天有些热,这从他站军姿时不断流入眼睛的汗水可以预见,他还没来得及打报告擦拭额头的汗水的时候。班长的训斥声传了过来,这还只是开始,“那个兵,说你呢?动什么动?打报告。”肖承兴在前面喊着,仿佛在炎热的天气里一切都是急的火的易怒的。
“报告,”
“说?”
“汗水进眼睛了!”
“忍着”
一切训练中的对话都以此为蓝本展开,“报告,腿麻了。”“我让你说话了,先打报告,后说话。”“报告,”“说,”“腿麻了,”“忍着。”“报告,”“说,”“我想上厕所,”“忍着。”所有在训练过程中的对话都以肖承兴说“忍着”收尾,这句话是解决有关训练问题的唯一方法。
“连这点苦都吃不了,麻溜卷铺盖滚蛋,部队不养少爷。”在站军姿的时候,肖承兴时不时还会在旁边冷嘲热讽,苏长生觉得这就是一个混蛋,不仅仅是他这样觉得,也有其他人这样觉得。
在热的时候在累的时候一切的冷嘲热讽都很有可能激化矛盾,情绪在天热的时候更容易爆发,第一个人站了出来。在出现了第一个晕了还在留着鼻血的人的时候,一个人站了出来。这个人是他的舍友,沈雨辰。
苏长生很难将这样一个女性的名字和眼前这个一米八五的大汉联系在一起,看着这个高自己一个头的男人做的事却和他的名字截然相反,他觉得他是有勇气这样做的。尽管有勇气是好事,但是作为第一个去挑战的人,结局通常不会很好,事情也确实朝着预期发展。
这个一米八五的勇士被几个人围着狠狠地教训了,充分验证了双拳难敌四手何况这是十只手。勇士躺在地上哼哼唧唧。事实上班长们乐意见到勇士站出来,他们相当于找了个免费的人肉沙袋,而且这个沙袋以儆效尤的作用很好,人们对于死板的教条没有直观的感受,需要一些淋漓的鲜血去洗刷这些铁律才会让人觉得痛侧心扉。
第一天是在恐吓和嘲笑中度过,这个勇士再回到宿舍后没有了之前的硬气,也是在这个事后苏长生知道了他的姓名。
“张文你又流鼻血了。”“这是你今天的第三次了,你这血不要钱啊,挨揍的是我,你心疼的流血了吗?”沈雨辰虽然开玩笑,却没有一点耽搁,用凉水轻轻拍打张文的后颈部,苏长生则拿纸给张文。
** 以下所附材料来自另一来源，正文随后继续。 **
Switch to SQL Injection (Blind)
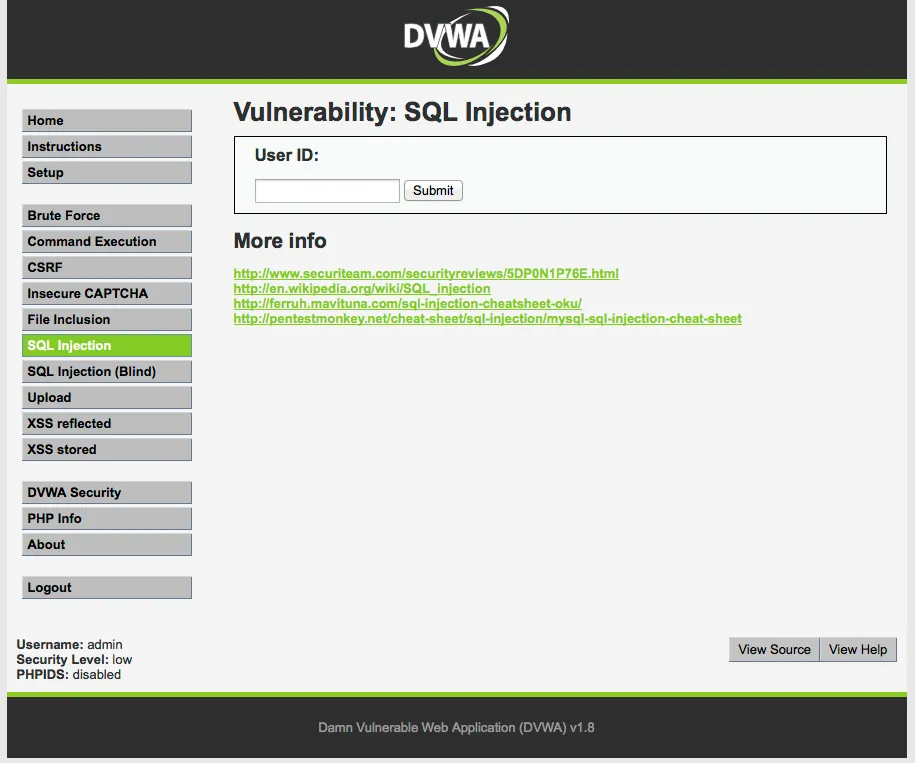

第二天张文又晕倒了,晕倒的时候依旧流着鼻血。他大概是这么多年以来连续两天都晕倒还在流着鼻血的人,这种情况持续了好几天,丝毫没有停下去的意思,军医说张文是水土不服引起的,他也是第一个离开这儿的。在任何地方都会有人离开也会有人来,没有不散的筵席,只是这筵席才开始就有人离场了。苏长生没有想到张文走得是这么快,班里还剩沈雨辰和刘轩还有六个人。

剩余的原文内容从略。